Just wanted to let everyone know that this will be my last post for a week or so... I'm off to sunny south carolina for a long overdue vacation in Hilton Head. Since the big "D" a few months back, I haven't had much time to do anything other than work to pay child support, bills and other associated BS, and hopefully have enough left over to buy a few things to feed me and the ol' GOSM. 

Well, I finally scraped enough together to get away for a while and let somebody else do the cooking and the dishes! Sooo for the next 7 days or so... it'll be nothing but sun, sand, and copious amounts of adult beverages...

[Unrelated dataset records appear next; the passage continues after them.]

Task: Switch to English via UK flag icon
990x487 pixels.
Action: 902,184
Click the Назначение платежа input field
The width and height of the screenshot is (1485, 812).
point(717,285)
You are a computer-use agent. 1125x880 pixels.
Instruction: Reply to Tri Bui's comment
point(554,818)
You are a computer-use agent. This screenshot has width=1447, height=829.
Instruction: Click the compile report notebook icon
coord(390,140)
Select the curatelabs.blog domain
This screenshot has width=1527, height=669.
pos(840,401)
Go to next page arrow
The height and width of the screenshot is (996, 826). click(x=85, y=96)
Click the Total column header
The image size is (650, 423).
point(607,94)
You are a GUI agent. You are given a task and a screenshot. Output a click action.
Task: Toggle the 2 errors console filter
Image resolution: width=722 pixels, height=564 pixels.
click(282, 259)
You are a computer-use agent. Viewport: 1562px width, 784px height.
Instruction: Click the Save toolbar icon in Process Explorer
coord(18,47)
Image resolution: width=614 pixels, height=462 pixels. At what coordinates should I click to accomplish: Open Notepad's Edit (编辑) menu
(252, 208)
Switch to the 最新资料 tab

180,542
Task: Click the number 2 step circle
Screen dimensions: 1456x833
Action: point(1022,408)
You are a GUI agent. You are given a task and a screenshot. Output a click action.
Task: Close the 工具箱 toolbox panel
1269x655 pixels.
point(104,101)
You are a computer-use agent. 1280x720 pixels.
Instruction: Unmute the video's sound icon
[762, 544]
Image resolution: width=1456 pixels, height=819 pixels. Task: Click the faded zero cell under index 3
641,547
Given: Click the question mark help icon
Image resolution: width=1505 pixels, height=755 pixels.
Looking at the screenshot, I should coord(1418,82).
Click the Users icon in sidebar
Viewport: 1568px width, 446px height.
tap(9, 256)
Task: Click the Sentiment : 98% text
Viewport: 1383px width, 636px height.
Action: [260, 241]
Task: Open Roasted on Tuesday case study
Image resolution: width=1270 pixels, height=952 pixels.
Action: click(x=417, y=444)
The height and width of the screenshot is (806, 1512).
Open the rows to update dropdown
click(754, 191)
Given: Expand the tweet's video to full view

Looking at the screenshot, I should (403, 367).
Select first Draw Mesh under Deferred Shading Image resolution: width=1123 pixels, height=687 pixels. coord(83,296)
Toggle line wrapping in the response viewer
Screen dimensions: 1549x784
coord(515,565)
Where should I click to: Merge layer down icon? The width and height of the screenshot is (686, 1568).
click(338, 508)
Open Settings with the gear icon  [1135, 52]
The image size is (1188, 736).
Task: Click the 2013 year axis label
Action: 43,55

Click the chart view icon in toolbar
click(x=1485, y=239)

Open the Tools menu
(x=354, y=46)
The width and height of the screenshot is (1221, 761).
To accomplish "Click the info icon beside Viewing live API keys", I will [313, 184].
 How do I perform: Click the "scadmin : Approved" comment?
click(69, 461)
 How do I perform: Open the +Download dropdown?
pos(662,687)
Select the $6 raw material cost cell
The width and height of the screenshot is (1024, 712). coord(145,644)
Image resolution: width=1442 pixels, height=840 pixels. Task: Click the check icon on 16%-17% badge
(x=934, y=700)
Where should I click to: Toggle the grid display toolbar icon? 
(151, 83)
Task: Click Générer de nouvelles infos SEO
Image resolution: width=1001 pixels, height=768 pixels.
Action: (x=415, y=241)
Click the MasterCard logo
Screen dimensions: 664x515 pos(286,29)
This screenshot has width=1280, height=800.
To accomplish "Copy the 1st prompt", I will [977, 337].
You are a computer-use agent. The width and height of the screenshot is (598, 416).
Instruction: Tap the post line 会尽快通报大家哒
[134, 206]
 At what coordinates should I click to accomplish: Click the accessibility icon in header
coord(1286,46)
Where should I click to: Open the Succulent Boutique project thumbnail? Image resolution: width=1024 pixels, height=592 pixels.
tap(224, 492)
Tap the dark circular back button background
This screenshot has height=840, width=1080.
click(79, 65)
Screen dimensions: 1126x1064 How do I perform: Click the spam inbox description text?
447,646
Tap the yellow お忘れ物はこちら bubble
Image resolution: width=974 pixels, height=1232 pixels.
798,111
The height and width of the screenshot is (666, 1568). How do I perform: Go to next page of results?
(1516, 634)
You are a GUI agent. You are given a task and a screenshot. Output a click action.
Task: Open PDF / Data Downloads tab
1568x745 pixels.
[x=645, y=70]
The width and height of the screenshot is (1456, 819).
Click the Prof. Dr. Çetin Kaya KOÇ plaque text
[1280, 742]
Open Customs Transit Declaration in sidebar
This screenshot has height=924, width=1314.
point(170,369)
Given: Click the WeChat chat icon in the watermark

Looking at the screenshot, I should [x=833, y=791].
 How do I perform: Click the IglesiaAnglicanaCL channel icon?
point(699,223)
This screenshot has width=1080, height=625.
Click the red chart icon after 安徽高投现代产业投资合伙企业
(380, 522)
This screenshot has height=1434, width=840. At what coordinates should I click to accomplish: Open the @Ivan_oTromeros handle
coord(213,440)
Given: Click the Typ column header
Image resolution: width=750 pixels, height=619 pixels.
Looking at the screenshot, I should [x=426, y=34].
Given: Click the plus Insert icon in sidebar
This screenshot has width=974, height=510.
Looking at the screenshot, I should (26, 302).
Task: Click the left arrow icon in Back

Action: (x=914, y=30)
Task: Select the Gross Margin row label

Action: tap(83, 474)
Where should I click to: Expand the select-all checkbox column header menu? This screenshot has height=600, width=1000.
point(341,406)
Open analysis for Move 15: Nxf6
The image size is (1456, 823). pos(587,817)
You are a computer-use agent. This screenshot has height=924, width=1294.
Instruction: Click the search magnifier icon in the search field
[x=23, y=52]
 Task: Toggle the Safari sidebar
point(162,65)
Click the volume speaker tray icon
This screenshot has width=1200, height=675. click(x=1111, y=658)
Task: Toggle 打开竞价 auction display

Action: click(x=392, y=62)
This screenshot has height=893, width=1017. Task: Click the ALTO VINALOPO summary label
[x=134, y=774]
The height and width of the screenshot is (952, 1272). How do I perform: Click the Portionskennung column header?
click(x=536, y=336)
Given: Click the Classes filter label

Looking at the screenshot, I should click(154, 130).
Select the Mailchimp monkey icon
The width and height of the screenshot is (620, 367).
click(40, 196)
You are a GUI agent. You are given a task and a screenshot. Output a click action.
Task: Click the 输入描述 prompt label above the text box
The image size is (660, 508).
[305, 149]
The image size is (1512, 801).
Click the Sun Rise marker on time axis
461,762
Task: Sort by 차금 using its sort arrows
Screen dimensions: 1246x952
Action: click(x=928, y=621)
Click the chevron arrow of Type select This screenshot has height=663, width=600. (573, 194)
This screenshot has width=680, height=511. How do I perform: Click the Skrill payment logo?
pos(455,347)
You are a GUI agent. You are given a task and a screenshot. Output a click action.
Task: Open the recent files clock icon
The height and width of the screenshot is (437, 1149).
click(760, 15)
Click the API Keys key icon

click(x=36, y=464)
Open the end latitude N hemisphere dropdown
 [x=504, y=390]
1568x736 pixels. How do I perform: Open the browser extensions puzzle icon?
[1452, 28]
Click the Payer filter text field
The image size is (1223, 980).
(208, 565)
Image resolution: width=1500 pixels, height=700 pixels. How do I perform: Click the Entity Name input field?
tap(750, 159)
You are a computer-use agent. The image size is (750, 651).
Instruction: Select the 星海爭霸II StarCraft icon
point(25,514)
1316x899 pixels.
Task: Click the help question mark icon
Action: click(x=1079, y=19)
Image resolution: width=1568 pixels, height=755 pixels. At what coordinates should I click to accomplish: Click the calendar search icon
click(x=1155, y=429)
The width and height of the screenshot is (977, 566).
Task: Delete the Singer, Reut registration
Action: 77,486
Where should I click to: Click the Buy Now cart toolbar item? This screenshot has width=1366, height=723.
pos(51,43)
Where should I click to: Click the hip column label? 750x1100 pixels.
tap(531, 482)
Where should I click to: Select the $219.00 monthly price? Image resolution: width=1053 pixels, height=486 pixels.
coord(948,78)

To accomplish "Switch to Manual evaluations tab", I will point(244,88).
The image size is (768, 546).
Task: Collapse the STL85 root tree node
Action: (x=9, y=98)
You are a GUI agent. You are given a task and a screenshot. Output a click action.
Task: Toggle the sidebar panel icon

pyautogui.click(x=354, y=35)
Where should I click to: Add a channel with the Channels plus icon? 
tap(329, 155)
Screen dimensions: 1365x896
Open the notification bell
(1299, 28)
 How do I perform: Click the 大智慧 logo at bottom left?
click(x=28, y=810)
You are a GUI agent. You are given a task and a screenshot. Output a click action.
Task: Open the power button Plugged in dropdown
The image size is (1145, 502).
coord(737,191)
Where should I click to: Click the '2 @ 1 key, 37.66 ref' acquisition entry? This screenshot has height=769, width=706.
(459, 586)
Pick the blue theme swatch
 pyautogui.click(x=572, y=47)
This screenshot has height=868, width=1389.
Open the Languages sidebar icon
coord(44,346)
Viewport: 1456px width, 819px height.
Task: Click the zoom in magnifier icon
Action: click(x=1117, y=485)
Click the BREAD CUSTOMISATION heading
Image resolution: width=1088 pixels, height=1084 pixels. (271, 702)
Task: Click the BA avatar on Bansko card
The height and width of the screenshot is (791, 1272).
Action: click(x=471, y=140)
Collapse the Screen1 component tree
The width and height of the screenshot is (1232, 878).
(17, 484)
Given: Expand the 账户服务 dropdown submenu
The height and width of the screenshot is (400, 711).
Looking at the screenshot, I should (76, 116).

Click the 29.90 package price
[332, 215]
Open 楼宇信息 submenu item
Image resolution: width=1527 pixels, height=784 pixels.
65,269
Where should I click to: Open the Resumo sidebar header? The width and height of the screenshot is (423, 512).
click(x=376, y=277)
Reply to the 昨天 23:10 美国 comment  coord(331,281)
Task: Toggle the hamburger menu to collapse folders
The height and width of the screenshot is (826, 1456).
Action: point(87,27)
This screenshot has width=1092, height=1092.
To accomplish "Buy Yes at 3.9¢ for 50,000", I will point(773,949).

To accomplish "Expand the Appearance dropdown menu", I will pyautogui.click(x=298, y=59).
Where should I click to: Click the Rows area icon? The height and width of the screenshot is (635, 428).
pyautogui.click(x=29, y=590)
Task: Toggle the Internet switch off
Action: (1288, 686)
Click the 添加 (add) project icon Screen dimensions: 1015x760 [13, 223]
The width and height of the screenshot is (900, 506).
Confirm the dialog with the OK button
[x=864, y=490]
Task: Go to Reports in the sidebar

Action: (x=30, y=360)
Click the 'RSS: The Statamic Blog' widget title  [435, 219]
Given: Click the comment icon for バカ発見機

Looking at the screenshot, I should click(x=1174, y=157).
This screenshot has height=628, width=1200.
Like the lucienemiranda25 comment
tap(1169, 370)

Hope y'all have a great week, and keep the blue smoke blowin'

Cheers,
Brian


----------



## smokemack (Aug 18, 2006)

Have a great trip; drink an adult beverage for me, and keep yours eyes out for those few straggling college hotties that are soaking up the last sun of summer 8) . Enjoy!!


----------



## big-e (Aug 18, 2006)

have a safe and fun trip. let us hear about it when you get back.  And remember to feed that GOSM!


----------



## joed617 (Aug 25, 2006)

Brian, This is a little late but I know about the big "D" all to well.. she got the elevator and I got the shaft. Now that my kids are grown <both of them> It's a little easier now.  Child support was killing me, I was paying 1500. per month.  Hope your trip was fun.. Oh and like I didn't learn the frst time .. I remarried <slapping head, what was I thinking> I'm kidding, I love my new wife and we do joke around alot. So I think the 2nd time is better. My brother <younger> was married twice and divorced twice and use to introduce his wife now as his "Future Ex Wife" laughing 

Joe


----------